While relative peace has replaced the daily dangers of a year ago, which took the form of firefights, sniper assaults and roadside bombs, challenges persist for the 2nd Brigade Combat Team, 1st Armored Division forces in the area.
Families who were displaced by the violence have started to return to numerous villages spread around the southern section of the Mada’in Qada. And in some cases, there are people who are returning with old scores to settle, Shrout said.
On Sunday, that was the case when three Iraqis were wounded during a shootout in the small villages of Al Kesra and Hilaliyah. The goal is to get these tribal disputes handled by legitimate Iraqi law enforcement agencies and move beyond vigilantism, Shrout said.
"While I’m encouraged we are sitting here talking, I’m discouraged that the bleeding young men from your villages are brought to my gates for care," Shrout told area tribal leaders during a security meeting Monday in Salman Pak.
Initially, leaders of Task Force 2-6 assembled in the city hall for the meeting, which was intended to focus on government issues and services. But with the shootings from the previous night, the agenda changed.
The meeting was moved to an Iraq army headquarters down the road, where the discussion centered on security concerns. While tribal leaders squabbled back and forth during the meeting, Shrout issued a warning.
"I’ve seen false warrants distributed by people sitting in this room today," Shrout said. "If the ‘Sons of Iraq’ are acting outside the law then they’ll be treated like they’re acting outside the law. I cannot emphasize enough — the ‘Sons of Iraq’ are not a tribal militia."
The leaders sat expressionless following the scolding from coalition and Iraqi army leaders.
With the judges back in business, warrants must be issued and executed by the proper agencies, Shrout said.
Nonetheless, the recent tribal skirmish is a far cry from the type of conflict that abounded throughout Salman Pak and the villages beyond its city limits not so long ago. Now, streets vacated during the unrest bustle with people and commerce. Capt. William Richardson, commander of 2-6’s Company C, said the next step in Salman Pak is to get the local security forces to handle more of the day-to-day security patrols.
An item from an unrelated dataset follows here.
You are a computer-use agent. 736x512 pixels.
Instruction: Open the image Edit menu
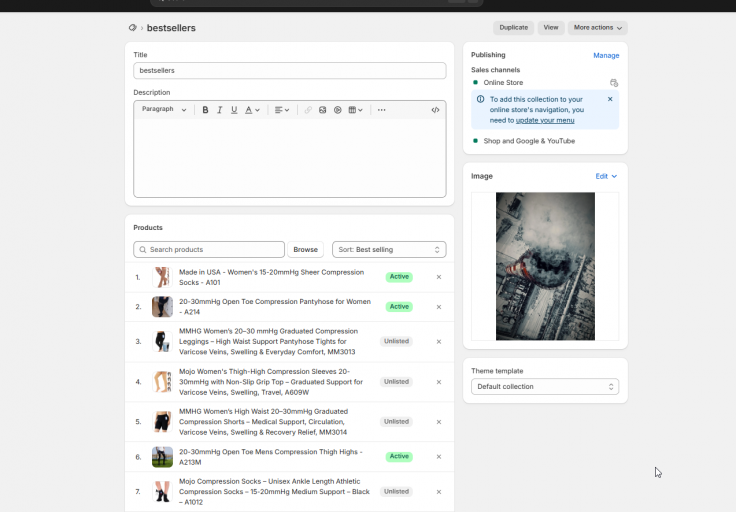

In the next couple weeks, Richardson’s soldiers will be conducting joint patrols through town in an effort to show the Iraqis how the job is done.
Eventually, coalition forces should be able to recede further into the background here.
"They are getting close to that point," Richardson said. "It’s encouraging to see the progress that’s been made."
Out in the country, where tribal disputes are more commonplace, soldiers have been patrolling the area to get a grip on challenges posed by the influx of displaced families.
During his meeting with tribal leaders, Shrout told the men gathered around the table that much has been achieved. However, more lawlessness in the villages could translate into more assertive actions by coalition forces.
"We’ve shown great restraint," Shrout said. "Don’t tempt that patience."